* _Brano fornito_:
▼

La massima fortuna per un uomo medievale era nascere primogenito e figlio di un nobile possidente. Era quindi un destino per pochi, perché le famiglie avevano una media di dieci figli ognuna e l'eredità - tutta, tutta - era solo per il maggiore. Maschio ovviamente.
Che fine facevano i figli cadetti? Dovevano tentare la carriera di cavaliere e porsi al servizio di un signore. Costituivano la cosiddetta piccola cavalleria e dovevano dimostrare, tramite il servizio, che erano utili alla società.
L'amor cortese nasce proprio in seno a questa necessità, poi trasformata in virtù. Il signore presso cui si prestava servizio aveva certamente una signora e il cavaliere che si innamorava di lei e decideva di prestare il servizio d'amore, non solo dimostrava di essere utile, ma anche nobile d'animo. E la nobiltà d'animo conquistata dal cavaliere assumeva lo stesso valore delle terre ereditate dal primogenito, perché era il servizio stesso alla dama a dargli un riconoscimento sociale, quindi un valore legittimo agli occhi della corte.

Sicuramente abbiamo tutti in testa l'immagine del cavaliere valoroso che sconfigge il drago per liberare la principessa e meritarla come sposa, oppure quella del cavaliere della tavola rotonda che parte alla ricerca del Graal; tutte queste avventure mettono in luce due aspetti della cavalleria: il primo ci dice che il titolo di cavaliere va conquistato. Non basta stare a corte e ricevere il favore della dama, ma bisogna mostrare a tutti il proprio coraggio e la propria capacità di proteggere i più deboli, di difendere il villaggio dai pericoli, di far fronte alle avversità. Il secondo aspetto è simbolico e rimanda ai riti di iniziazione che i giovani dovevano affrontare per essere ammessi alla vita adulta. Se ci fate caso, nei romanzi cortesi, come quelli di Chrétien de Troyes, si parte da una situazione di stasi e di immaturità del cavaliere protagonista, poi accade qualcosa che turba la quiete iniziale ed è a questo punto che il cavaliere inizia il suo viaggio avventuroso per risolvere il problema. Come ogni guerriero che si rispetti, non parte certo sulla spinta di un afflato altruistico, ma per il desiderio di gloria personale. Sarà durante il viaggio e attraverso le peripezie che il nostro eroe si misurerà con se stesso, i suoi vizi, le tentazioni, le difficoltà. La sua tempra verrà passata nel fuoco e solo allora saprà se merita il suo nome. È la conquista del nome, ossia dell'identità, la vera impresa del cavaliere.

▲

* _Elenco_:
▼

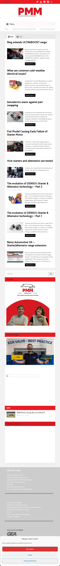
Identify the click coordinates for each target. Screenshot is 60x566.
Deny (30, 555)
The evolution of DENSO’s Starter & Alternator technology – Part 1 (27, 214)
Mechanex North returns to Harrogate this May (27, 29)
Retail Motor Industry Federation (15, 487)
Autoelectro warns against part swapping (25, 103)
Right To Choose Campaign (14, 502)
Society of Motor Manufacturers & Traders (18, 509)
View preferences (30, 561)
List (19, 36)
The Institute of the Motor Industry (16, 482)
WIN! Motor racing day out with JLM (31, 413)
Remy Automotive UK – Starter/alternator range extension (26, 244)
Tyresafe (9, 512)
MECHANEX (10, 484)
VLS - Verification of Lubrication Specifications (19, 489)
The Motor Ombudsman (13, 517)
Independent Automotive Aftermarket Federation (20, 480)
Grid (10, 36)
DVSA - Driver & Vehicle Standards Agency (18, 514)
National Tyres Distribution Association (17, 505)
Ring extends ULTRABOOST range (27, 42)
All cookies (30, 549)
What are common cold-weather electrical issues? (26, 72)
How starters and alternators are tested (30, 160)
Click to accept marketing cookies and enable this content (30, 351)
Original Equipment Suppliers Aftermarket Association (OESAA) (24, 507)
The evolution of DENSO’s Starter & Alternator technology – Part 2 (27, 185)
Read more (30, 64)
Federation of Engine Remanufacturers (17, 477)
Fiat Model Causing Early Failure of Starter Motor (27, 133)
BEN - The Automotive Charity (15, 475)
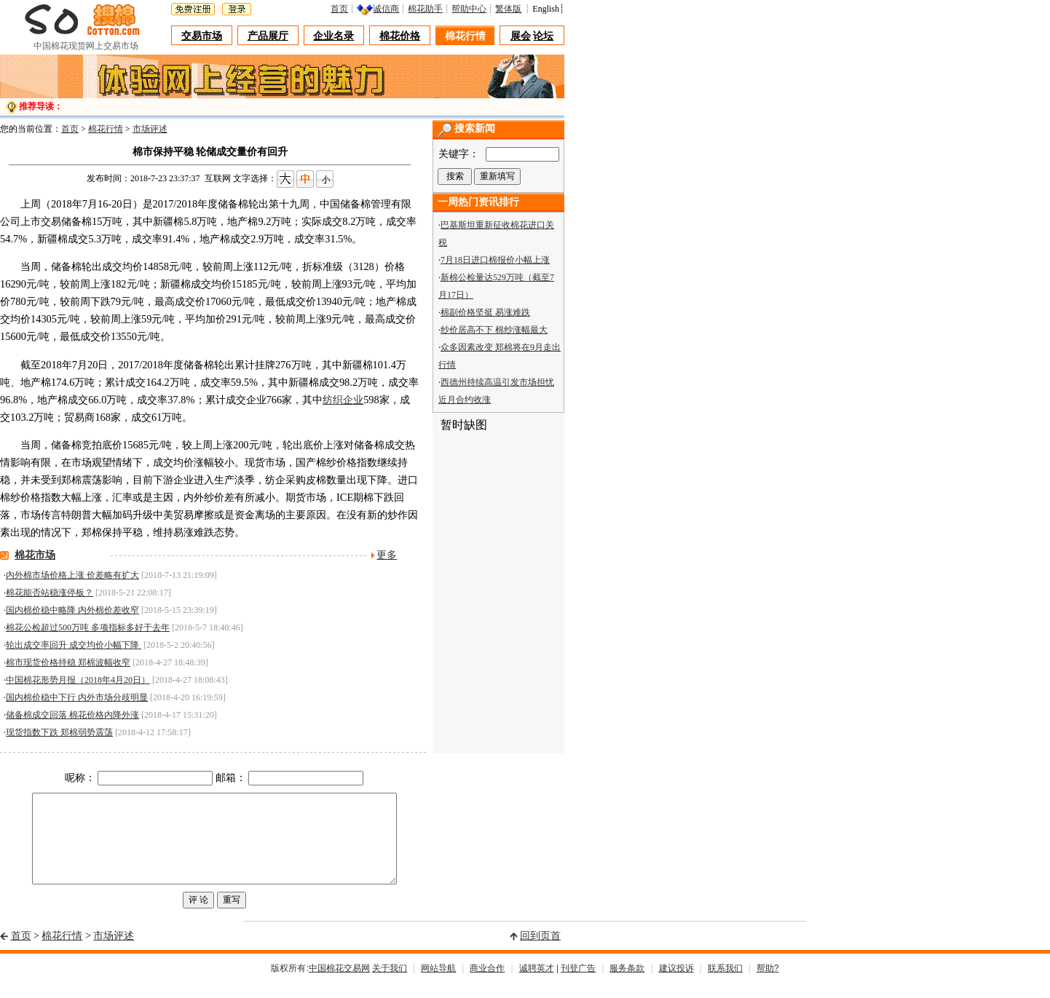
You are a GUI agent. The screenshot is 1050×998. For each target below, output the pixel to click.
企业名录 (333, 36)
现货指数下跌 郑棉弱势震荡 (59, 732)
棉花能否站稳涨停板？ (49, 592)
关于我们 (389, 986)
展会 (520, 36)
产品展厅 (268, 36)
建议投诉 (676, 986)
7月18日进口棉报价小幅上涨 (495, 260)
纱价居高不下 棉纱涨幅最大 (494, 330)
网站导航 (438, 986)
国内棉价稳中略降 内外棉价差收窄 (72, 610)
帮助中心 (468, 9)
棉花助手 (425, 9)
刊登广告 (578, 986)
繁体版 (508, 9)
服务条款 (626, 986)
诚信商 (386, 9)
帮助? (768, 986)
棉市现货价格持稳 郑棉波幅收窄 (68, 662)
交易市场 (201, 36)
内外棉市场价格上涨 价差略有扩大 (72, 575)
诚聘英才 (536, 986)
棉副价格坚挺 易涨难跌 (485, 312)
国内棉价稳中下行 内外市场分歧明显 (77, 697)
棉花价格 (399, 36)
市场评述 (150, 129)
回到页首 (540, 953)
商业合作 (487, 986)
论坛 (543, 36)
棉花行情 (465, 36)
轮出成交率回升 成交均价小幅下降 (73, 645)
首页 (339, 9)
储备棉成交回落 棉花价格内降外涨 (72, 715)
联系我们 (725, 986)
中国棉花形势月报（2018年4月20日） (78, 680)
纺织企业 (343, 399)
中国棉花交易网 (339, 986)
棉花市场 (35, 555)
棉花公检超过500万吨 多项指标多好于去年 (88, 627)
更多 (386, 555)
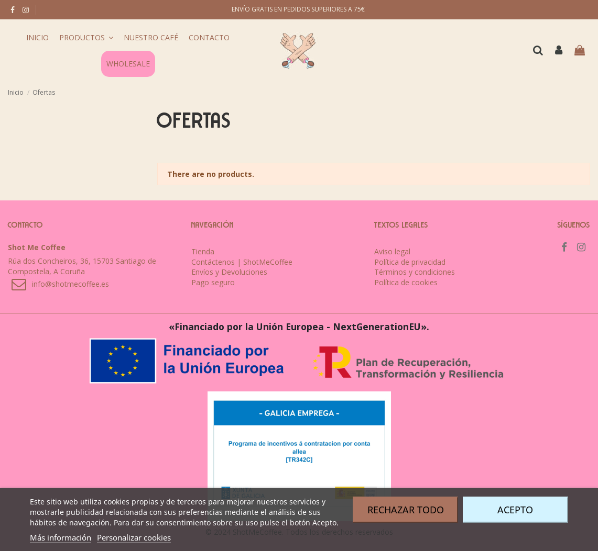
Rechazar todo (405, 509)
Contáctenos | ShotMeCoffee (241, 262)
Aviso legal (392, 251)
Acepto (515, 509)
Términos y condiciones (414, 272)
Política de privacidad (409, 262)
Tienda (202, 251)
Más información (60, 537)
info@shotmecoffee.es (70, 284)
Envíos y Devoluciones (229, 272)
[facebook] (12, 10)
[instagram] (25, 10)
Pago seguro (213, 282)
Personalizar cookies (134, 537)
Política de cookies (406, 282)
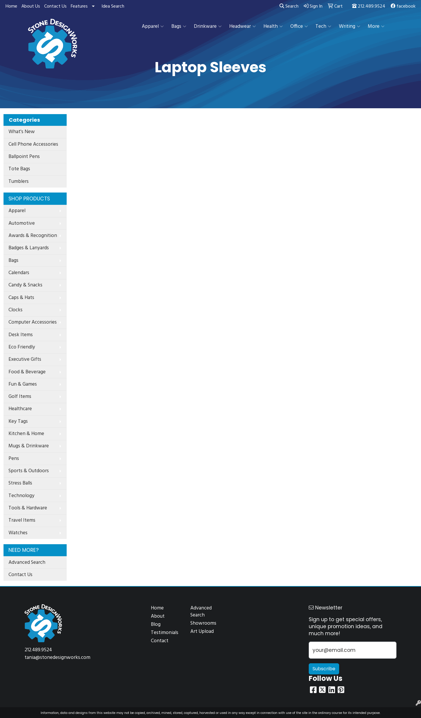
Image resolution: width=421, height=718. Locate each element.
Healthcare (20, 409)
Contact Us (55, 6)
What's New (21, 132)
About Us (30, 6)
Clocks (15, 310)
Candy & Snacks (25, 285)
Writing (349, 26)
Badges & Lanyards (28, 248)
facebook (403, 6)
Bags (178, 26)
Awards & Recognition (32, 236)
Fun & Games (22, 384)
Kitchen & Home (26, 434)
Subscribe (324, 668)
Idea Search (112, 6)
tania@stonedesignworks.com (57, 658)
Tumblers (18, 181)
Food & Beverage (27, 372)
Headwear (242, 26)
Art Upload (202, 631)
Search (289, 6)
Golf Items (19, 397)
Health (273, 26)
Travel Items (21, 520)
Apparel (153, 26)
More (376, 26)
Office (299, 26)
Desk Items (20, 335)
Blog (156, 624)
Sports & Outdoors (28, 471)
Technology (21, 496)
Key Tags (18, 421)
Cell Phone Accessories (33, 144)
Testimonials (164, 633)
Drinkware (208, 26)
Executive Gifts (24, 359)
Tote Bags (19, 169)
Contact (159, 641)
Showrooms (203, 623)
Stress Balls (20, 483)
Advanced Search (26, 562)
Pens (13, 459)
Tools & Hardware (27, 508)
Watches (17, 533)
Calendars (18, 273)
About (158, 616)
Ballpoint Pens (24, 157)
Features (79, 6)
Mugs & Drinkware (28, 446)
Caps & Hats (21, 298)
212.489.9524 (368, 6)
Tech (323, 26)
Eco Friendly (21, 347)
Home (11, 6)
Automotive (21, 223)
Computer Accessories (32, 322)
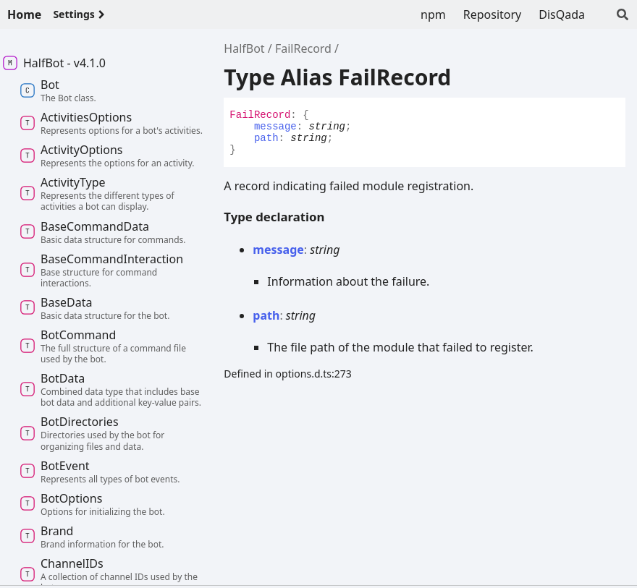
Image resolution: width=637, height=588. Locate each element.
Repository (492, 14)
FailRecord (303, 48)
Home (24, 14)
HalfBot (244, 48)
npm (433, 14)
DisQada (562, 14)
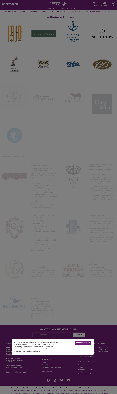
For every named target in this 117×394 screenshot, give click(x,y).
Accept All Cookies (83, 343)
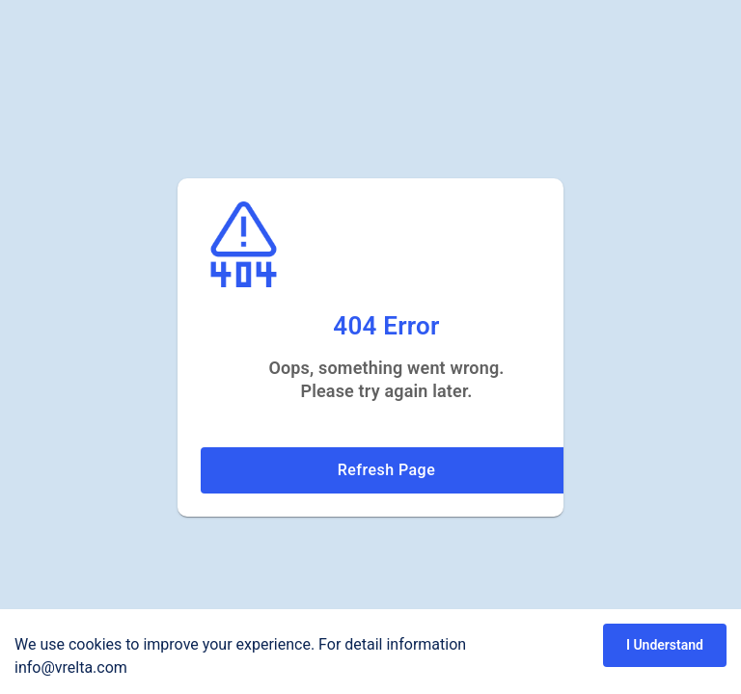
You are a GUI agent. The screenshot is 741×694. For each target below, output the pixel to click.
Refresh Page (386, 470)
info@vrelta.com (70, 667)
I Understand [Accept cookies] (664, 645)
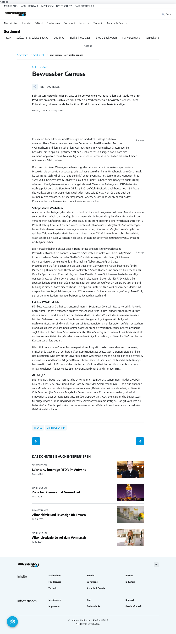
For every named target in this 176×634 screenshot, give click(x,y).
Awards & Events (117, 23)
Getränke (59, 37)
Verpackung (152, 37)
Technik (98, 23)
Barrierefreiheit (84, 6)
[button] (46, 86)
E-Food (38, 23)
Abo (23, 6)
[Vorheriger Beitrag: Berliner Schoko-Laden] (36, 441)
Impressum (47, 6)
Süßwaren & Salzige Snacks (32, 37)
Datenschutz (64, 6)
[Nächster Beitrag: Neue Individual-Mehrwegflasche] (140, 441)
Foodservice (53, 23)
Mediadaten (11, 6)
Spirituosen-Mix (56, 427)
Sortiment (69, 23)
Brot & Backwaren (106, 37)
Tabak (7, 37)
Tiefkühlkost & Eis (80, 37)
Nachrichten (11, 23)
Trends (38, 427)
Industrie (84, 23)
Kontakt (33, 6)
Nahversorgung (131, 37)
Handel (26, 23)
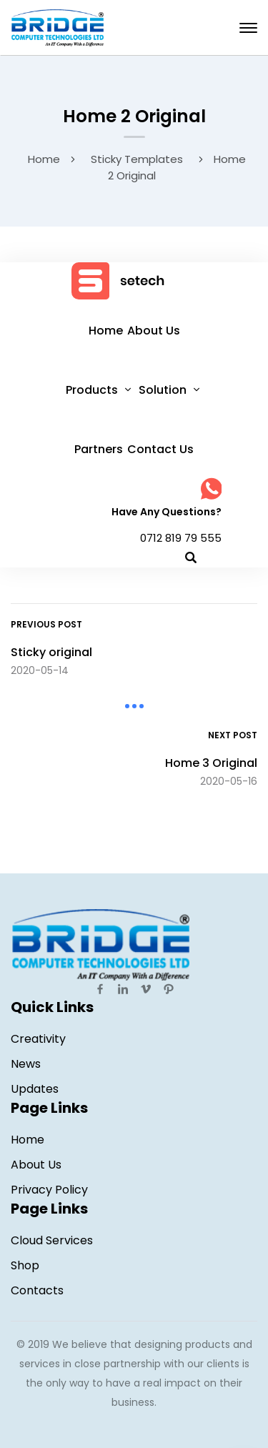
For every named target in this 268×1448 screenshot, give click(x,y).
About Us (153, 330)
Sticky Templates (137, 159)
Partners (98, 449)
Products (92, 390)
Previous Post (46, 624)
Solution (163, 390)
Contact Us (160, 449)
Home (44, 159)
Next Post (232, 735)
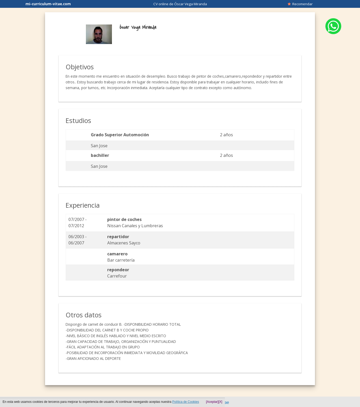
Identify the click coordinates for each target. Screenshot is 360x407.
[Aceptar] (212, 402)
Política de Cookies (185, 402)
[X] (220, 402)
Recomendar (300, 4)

▲

* _Requisiti dell'esercizio_: Per favore, ricopia parola per parola l'intero brano sulla cavalleria medievale e l'amor cortese. I dati non hanno alcun ruolo in questo esercizio.

* _La risposta_:
La massima fortuna per un uomo medievale era nascere primogenito e figlio di un nobile possidente. Era quindi un destino per pochi, perché le famiglie avevano una media di dieci figli ognuna e l'eredità - tutta, tutta - era solo per il maggiore. Maschio ovviamente.
Che fine facevano i figli cadetti? Dovevano tentare la carriera di cavaliere e porsi al servizio di un signore. Costituivano la cosiddetta piccola cavalleria e dovevano dimostrare, tramite il servizio, che erano utili alla società.
L'amor cortese nasce proprio in seno a questa necessità, poi trasformata in virtù. Il signore presso cui si prestava servizio aveva certamente una signora e il cavaliere che si innamorava di lei e decideva di prestare il servizio d'amore, non solo dimostrava di essere utile, ma anche nobile d'animo. E la nobiltà d'animo conquistata dal cavaliere assumeva lo stesso valore delle terre ereditate dal primogenito, perché era il servizio stesso alla dama a dargli un riconoscimento sociale, quindi un valore legittimo agli occhi della corte.

Sicuramente abbiamo tutti in testa l'immagine del cavaliere valoroso che sconfigge il drago per liberare la principessa e meritarla come sposa, oppure quella del cavaliere della tavola rotonda che parte alla ricerca del Graal; tutte queste avventure mettono in luce due aspetti della cavalleria: il primo ci dice che il titolo di cavaliere va conquistato. Non basta stare a corte e ricevere il favore della dama, ma bisogna mostrare a tutti il proprio coraggio e la propria capacità di proteggere i più deboli, di difendere il villaggio dai pericoli, di far fronte alle avversità. Il secondo aspetto è simbolico e rimanda ai riti di iniziazione che i giovani dovevano affrontare per essere ammessi alla vita adulta. Se ci fate caso, nei romanzi cortesi, come quelli di Chrétien de Troyes, si parte da una situazione di stasi e di immaturità del cavaliere protagonista, poi accade qualcosa che turba la quiete iniziale ed è a questo punto che il cavaliere inizia il suo viaggio avventuroso per risolvere il problema. Come ogni guerriero che si rispetti, non parte certo sulla spinta di un afflato altruistico, ma per il desiderio di gloria personale. Sarà durante il viaggio e attraverso le peripezie che il nostro eroe si misurerà con se stesso, i suoi vizi, le tentazioni, le difficoltà. La sua tempra verrà passata nel fuoco e solo allora saprà se merita il suo nome. È la conquista del nome, ossia dell'identità, la vera impresa del cavaliere.